Da marchi tanto eccellenti (parliamo di Giorgio Armani S.p.A., G.A. Operations S.p.A., Christian Dior Couture S.A., Christian Dior Italia S.r.l. e Manufactures Dior S.r.l.), che rappresentano il vanto delle produzioni made in Italy in tutto il mondo, ci aspetteremmo ben altre condotte.
Che si tratti di green washing o di negligenza nel verificare attentamente le credenziali e l’operato delle società fornitrici a cui si rivolgono, poco cambia. Questa vicenda ripropone, ancora una volta, il tema sempre più centrale dell’etichettatura sociale delle produzioni. Un’esigenza che non si circoscrive al campo alimentare, ma che abbraccia molti settori, in cui i consumatori vogliono essere certi di acquistare senza macchiarsi la coscienza, rendendosi fruitori finali di atti di sfruttamento, schiavitù o danni all’ambiente.

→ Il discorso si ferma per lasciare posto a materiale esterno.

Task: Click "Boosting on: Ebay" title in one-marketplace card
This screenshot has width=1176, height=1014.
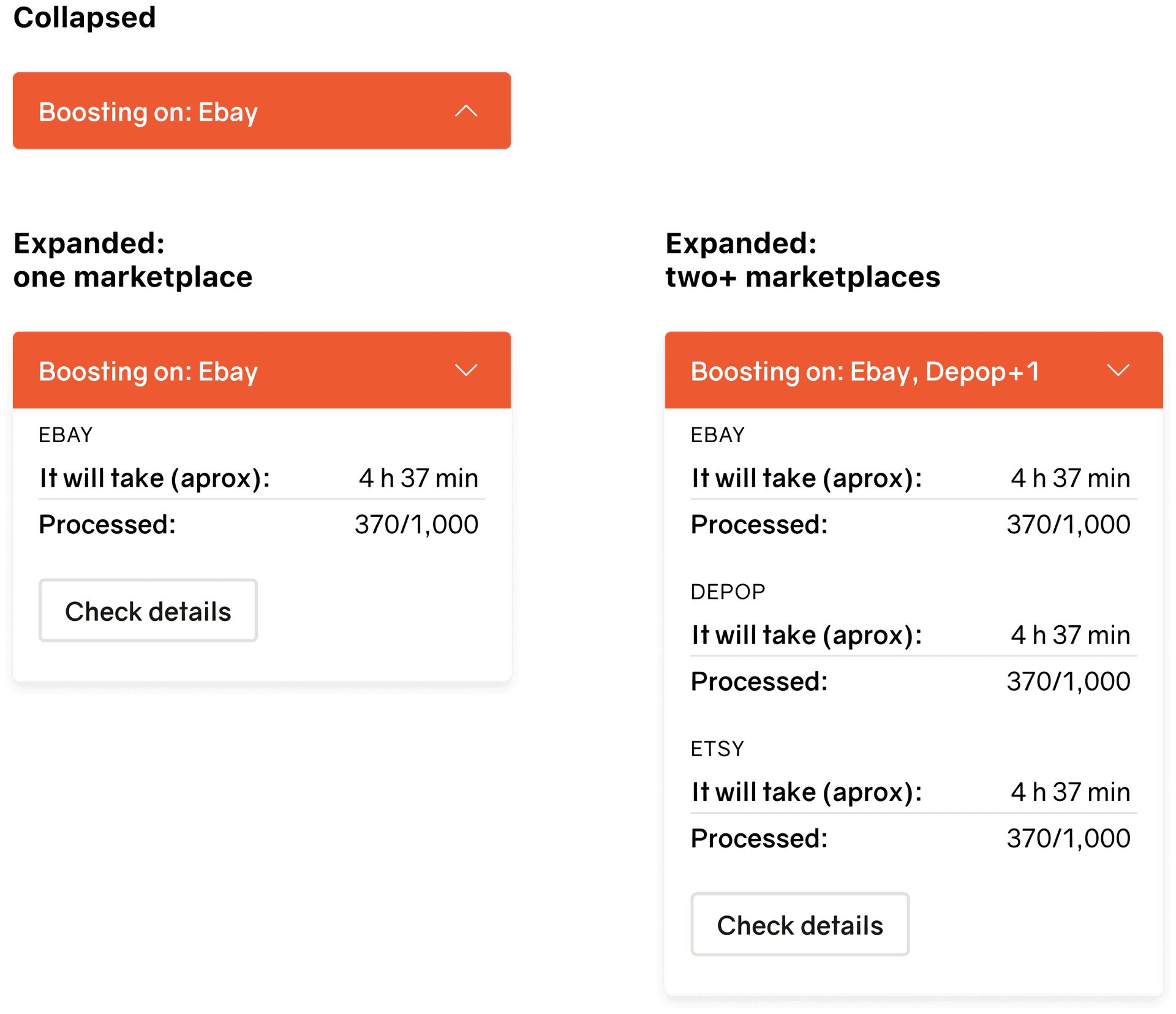Action: pos(148,372)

Le aziende non possono più limitarsi, quindi, a raccogliere dichiarazioni e documenti che attestino la conformità dei sistemi produttivi, addirittura a volte l’eccellenza in termini di sostenibilità etica e ambientale, senza verificare cosa accade veramente dietro alle porte delle fabbriche da cui si riforniscono. Deve essere previsto un sistema di controllo che abbracci ogni passaggio della filiera.
Ci faremo promotori, presso il Mimit e Masaf, dell’avvio dei tavoli di discussione per predisporre al più presto una adeguata forma di etichettatura sociale: un passo fondamentale e necessario per conferire un valore aggiunto al made in Italy e alle produzioni italiane di qualità.